As an example, the Schwab U.S. Broad Market (NYSE Arca: SCHB) will now cost 0.04 percent, compared with its previous expense ratio of 0.06 percent.
Company officials said the moves, which became effective Sept. 20, brought the weighted average overall expense ratio of its ETFs down to 0.077 percent.
Some analysts speculate that Schwab’s bigger plan is to attract more clients and financial advisors to its overall platform, and once they have arrived, hope they make use of Schwab products and services that are more expensive than its low-cost ETFs, which can also be traded commission-free by Schwab clients.
The move definitely raises the bar on Vanguard, whose reputation rests largely on its low-cost funds. What Vanguard chooses to do remains to be seen, but it’s clear that Schwab’s low-cost strategy is working every bit as well as it is for Vanguard.

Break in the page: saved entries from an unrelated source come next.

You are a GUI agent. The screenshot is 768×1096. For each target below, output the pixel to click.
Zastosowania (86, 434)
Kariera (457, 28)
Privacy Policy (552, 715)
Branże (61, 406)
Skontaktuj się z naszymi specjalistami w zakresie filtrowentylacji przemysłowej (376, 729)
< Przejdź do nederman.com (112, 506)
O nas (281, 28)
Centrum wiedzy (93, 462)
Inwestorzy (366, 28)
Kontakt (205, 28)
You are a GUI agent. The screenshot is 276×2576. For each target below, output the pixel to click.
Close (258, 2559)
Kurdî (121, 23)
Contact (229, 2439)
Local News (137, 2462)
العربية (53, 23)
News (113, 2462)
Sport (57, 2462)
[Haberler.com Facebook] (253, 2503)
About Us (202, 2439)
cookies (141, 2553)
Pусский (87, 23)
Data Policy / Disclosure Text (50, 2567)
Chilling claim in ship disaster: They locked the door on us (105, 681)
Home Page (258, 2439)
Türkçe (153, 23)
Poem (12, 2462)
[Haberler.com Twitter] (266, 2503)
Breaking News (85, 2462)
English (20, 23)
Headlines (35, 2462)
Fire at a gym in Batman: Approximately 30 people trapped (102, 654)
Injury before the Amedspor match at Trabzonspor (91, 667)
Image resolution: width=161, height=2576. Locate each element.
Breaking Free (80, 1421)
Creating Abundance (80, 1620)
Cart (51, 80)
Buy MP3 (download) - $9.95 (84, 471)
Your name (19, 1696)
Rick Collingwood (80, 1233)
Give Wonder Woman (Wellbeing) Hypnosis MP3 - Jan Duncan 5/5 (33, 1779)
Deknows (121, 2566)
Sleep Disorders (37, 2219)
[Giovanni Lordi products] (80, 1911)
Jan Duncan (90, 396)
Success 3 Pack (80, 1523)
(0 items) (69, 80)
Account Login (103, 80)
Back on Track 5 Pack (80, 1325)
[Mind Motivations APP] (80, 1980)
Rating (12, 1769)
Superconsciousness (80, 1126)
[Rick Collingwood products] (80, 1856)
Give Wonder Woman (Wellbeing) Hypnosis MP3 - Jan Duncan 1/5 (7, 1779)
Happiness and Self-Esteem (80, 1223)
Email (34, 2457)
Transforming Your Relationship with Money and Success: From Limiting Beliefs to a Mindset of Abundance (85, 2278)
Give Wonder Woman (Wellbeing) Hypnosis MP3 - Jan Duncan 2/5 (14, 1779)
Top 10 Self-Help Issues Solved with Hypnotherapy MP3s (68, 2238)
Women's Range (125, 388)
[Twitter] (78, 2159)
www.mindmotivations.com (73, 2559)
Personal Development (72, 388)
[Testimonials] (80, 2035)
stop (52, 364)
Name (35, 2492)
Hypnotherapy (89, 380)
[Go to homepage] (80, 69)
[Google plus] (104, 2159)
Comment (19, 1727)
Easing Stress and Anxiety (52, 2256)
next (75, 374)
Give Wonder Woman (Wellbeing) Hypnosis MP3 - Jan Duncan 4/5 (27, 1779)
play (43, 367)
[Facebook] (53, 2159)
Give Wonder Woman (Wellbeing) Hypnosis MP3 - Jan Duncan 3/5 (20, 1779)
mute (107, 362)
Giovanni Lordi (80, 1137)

Schwab, which launched its first ETFs in November 2009, had $6.33 billion in 15 separate ETFs as of Sept. 20, 2012, according to data compiled by IndexUniverse.

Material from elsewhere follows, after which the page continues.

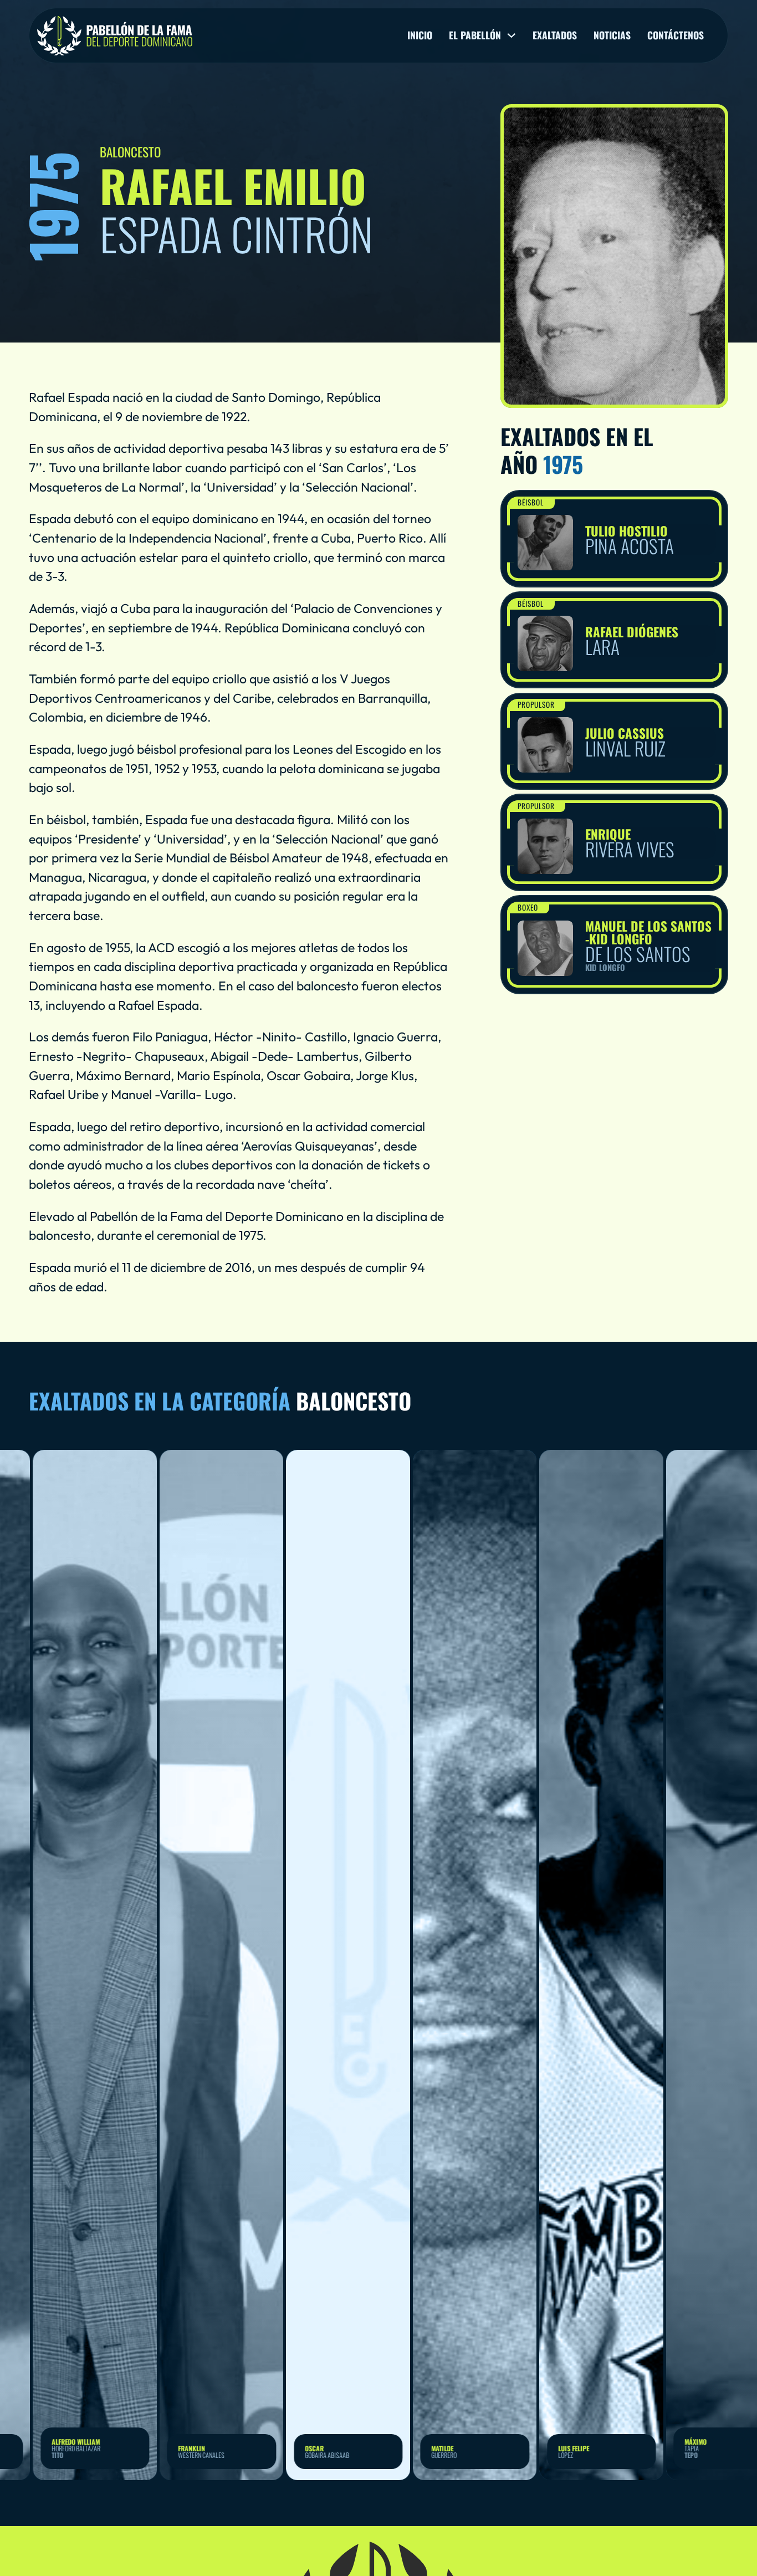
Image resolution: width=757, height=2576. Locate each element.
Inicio (419, 35)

iShares Debuts Frontier Markets ETF
In mid-September, iShares rolled out the iShares MSCI Frontier 100 Index Fund (NYSE Arca: FM), a fund that serves up focused exposure to the least mature and least liquid economies globally.

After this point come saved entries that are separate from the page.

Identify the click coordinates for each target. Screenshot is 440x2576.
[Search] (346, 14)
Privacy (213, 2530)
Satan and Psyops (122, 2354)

FM tracks an MSCI benchmark that taps into equities from 20 frontier markets, including Argentina, Bangladesh, Croatia, Estonia, Jordan, Kazakhstan, Kenya, Kuwait, Lebanon, Mauritius, Nigeria, Oman, Pakistan, Qatar, Romania, Serbia, Sri Lanka, Ukraine, the United Arab Emirates and Vietnam.
The portfolio is heavily allocated to energy, financial and telecommunication names, and comes with an annual expense ratio of 0.79 percent.
iShares is the first ETF sponsor to create a broad frontier markets fund since Guggenheim predecessor Claymore launched the first-to-market Frontier Markets ETF (NYSE Arca: FRN) in 2008. But the new iShares also looks to be the first pure-play frontier fund, as the $142 million Guggenheim fund has heavy allocations to countries that some index providers consider emerging rather than frontier.
Vanguard Plots Rival To STPZ, STIP
Vanguard filed regulatory paperwork in late July to market a short-term inflation-protected securities index fund that would include an ETF share class that would compete with similar products from Pimco and iShares.
The prospectus detailed plans for the Vanguard Short-Term Inflation-Protected Securities Index Fund that would track the Barclays U.S. Treasury Inflation-Protected Securities (TIPS) 0-5 Year Index, and invest in inflation-protected U.S. Treasury securities that have a remaining maturity of less than five years.
The fund would serve up four share classes, including an ETF share class that would cost 0.10 percent in fees, or half the price tag of competing funds.
The iShares Barclays 0-5 Year TIPS Bond Fund (NYSE Arca: STIP) and Pimco 1-5 Year U.S. TIPS Index Fund (NYSE Arca: STPZ) both cost 0.20 percent a year, and have assets of $358 million and nearly $1 billion, respectively.